Scaling Data Science development

Hugo Luchessi
CodeX
Published in
8 min readMay 25, 2021

--

Around ten years ago, Software Development used to be way less productive than today. Things like code versioning (when present) was made using file locks or merging techniques that often caused code loss. Testing (also, when done) was executed manually. Deployment was zipping all the code and copying to the server via ssh, ftp or even physically with a flash drive. Horizontal scaling was buying new bare metal machines and allocating it in a refrigerated room (or under some developer’s desk).

With the rise of the DevOps mindset, most companies began to develop high level abstractions regarding the infrastructure underlying software and implementing processes to apply those concepts. Development methodologies, Infrastructure as Code, Continuous Integration, Continuous Delivery are now daily concepts created in this timeframe that boosted software development’s productivity to today’s scenario.

Machine Learning demand grew exponentially in the last years and now Data Scientists are facing the same productivity dilemma as Software Developers faced years ago. Exploring, training and deploying fast, may be the more appealing idea at first, but it may lead to a ton of trouble later. The commonly used term in software development “technical debt” can and should be used in Data Science as well.
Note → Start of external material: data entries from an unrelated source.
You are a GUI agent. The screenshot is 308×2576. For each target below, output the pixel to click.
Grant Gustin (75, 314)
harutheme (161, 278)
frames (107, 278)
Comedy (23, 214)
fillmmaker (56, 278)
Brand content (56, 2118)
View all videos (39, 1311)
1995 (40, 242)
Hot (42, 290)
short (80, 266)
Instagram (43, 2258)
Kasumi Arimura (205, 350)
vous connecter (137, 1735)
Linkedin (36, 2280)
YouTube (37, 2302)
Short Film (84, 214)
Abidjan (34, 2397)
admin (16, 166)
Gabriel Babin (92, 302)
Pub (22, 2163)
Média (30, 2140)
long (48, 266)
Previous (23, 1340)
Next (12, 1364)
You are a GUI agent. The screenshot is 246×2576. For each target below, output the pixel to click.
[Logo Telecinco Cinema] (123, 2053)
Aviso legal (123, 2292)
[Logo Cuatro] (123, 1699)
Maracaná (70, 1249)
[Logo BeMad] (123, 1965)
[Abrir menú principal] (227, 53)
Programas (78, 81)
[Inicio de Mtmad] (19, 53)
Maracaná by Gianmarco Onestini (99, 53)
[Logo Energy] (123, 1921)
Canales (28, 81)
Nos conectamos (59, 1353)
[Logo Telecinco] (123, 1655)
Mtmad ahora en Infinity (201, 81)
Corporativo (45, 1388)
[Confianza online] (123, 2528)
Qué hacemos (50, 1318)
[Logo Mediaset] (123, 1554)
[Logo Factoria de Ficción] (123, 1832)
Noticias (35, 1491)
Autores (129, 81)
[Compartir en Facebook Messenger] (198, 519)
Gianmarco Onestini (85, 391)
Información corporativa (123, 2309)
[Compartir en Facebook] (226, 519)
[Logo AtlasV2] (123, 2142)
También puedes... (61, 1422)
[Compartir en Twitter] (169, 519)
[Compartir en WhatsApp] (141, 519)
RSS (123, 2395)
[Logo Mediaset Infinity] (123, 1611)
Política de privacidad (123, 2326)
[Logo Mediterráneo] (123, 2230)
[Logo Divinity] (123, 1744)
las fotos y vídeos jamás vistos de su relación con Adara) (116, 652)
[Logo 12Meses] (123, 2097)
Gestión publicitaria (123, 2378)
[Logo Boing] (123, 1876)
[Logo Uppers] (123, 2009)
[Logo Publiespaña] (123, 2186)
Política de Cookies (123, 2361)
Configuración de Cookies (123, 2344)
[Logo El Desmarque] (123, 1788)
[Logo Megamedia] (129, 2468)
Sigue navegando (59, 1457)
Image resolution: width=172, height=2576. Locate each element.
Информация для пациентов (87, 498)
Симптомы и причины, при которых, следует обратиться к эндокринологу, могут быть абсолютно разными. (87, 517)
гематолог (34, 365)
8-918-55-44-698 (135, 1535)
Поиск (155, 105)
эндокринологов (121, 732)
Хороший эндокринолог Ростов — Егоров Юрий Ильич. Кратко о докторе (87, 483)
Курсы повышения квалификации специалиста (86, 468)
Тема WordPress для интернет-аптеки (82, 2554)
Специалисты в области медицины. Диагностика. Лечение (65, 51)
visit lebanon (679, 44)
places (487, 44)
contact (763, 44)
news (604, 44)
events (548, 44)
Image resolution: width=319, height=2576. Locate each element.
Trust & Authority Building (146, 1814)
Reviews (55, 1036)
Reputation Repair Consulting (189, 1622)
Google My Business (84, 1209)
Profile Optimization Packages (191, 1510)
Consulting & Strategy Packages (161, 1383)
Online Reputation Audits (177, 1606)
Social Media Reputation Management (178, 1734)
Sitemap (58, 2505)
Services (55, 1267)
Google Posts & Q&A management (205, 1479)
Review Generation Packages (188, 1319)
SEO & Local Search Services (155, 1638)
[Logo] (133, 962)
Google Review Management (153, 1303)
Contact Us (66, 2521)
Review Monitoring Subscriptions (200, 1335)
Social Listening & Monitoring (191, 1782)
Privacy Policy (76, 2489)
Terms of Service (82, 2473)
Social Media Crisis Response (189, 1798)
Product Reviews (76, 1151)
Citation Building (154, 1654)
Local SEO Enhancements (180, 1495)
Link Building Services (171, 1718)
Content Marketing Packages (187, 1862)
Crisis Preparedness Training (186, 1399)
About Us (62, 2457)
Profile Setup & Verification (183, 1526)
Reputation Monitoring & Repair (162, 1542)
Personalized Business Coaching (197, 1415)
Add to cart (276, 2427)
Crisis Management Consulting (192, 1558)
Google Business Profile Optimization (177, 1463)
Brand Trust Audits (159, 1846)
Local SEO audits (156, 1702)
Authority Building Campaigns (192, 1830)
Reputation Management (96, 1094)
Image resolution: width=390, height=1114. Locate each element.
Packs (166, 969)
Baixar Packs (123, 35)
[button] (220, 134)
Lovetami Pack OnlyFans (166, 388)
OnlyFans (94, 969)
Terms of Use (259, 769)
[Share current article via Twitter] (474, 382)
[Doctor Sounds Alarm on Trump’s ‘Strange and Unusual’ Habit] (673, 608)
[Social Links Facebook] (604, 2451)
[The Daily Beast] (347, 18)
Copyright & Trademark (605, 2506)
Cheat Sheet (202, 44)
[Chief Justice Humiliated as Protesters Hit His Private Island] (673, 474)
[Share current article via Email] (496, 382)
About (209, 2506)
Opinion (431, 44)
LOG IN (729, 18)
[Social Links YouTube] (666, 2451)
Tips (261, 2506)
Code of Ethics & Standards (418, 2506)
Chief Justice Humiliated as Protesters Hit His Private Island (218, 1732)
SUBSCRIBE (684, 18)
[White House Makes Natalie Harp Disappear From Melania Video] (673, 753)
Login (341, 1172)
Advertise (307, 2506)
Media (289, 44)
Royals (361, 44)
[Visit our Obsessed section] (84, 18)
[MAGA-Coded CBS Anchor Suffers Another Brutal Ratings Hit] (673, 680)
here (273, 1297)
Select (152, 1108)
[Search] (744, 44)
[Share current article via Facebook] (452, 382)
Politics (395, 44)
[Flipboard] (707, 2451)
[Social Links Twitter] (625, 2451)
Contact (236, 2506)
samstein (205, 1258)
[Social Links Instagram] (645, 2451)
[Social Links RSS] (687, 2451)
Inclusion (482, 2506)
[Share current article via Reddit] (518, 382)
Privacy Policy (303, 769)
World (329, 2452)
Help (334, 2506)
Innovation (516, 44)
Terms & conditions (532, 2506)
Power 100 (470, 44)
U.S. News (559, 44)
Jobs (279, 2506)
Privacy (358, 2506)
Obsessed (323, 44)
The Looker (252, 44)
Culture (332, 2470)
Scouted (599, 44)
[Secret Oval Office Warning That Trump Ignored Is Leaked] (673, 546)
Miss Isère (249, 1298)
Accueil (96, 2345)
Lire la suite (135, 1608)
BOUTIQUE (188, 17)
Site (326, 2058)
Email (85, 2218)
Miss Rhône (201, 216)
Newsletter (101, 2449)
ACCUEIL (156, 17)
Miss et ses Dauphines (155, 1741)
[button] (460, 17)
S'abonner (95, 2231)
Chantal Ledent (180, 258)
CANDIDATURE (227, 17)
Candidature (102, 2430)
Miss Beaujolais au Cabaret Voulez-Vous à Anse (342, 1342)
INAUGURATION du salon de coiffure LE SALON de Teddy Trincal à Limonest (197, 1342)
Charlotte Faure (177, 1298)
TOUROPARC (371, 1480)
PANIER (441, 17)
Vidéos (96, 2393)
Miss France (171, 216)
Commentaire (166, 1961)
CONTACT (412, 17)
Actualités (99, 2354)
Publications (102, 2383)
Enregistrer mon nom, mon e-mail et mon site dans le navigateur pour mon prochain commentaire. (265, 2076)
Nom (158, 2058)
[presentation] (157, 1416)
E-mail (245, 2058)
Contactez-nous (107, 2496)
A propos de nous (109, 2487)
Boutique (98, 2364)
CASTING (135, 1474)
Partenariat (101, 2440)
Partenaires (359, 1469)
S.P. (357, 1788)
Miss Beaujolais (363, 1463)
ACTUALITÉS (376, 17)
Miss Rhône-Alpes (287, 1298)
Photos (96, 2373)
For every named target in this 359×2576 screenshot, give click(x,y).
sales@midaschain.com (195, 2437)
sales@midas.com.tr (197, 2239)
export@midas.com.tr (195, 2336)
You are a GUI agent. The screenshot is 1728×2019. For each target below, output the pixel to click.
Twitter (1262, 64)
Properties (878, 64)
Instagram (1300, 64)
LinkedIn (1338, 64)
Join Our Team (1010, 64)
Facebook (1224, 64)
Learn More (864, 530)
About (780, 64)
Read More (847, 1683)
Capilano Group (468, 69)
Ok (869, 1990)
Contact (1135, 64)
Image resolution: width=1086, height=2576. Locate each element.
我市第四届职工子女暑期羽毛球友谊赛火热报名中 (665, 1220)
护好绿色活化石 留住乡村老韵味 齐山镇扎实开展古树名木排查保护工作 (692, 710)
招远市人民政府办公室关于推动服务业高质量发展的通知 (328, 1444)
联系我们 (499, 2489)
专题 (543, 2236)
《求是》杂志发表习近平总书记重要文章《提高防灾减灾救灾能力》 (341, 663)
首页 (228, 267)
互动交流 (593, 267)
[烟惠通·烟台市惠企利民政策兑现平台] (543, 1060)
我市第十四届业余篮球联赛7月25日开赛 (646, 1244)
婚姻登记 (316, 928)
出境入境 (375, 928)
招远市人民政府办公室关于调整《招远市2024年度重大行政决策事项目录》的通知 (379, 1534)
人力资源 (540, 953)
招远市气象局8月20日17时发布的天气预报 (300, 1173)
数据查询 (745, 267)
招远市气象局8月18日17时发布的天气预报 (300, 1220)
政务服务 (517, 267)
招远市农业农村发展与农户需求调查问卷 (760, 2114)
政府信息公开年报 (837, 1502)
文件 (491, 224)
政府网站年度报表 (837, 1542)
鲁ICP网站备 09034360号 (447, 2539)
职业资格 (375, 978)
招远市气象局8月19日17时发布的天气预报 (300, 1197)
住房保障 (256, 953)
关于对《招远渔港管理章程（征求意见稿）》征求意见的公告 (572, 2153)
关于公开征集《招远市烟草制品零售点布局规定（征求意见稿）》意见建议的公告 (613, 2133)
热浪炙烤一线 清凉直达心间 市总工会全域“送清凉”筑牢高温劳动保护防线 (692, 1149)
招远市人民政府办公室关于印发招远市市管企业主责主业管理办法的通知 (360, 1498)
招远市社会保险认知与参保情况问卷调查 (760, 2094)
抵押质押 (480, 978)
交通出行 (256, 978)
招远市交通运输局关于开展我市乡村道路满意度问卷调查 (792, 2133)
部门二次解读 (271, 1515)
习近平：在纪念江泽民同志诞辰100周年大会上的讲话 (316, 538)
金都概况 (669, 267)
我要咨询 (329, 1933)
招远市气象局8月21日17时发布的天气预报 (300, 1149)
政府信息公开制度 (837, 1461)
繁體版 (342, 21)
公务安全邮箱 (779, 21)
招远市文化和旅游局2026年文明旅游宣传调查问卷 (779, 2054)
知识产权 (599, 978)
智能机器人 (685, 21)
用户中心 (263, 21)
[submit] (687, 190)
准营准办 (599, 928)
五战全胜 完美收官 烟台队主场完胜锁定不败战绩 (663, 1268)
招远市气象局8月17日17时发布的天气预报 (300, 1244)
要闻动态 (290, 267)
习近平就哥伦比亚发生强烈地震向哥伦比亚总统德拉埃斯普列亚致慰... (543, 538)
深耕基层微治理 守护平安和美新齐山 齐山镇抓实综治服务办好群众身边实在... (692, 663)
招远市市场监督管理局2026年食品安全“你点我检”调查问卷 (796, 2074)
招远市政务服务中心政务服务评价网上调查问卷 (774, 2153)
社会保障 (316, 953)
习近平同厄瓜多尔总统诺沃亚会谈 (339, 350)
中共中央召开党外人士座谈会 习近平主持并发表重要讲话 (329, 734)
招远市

Data Science development process

CRISP-DM process diagram

The CRISP-DM is a good template for understanding the Data Science development process. It outlines a cyclic process, from understanding the business problem to evaluating a model (or in a general sense, algorithm). The Data Scientists will probably run through this cycle multiple times and make deployments along the way.

Data Scientists spend most of their time exploring, researching and testing hypotheses. This is often where most of the code is built, using notebooks or personal scripts. The problem starts when these scripts and notebooks produced turn out to be the actual code of the production model.

This practice itself is not harmful, but it usually leads to some code problems, it also may lead to some technical debts and deployment is made manually. For the first delivery, this can mean no harm but in the long shot maintaining and evolving this model will be a major issue.

Companies MLOps teams (or areas) are normally just focused on model deployment and serving. But there are a whole lot of problems that Data Scientists have to deal with before the model is ready to be deployed. As well as DevOps, MLOps is concerned with defining concepts and building a platform for making not only the deployment, but the entire development process more productive.

The control process

We all know that Software Development processes are far from being perfect, but they are light years ahead from the Data Science Development processes so, for the sake of the argument, it will be used as the baseline.

Delivering code continuously is a complex process and demands some layers of standardizations and tools to automate and monitor those standards. Although it differs from company to company, there are usually 3 stages for Software Development.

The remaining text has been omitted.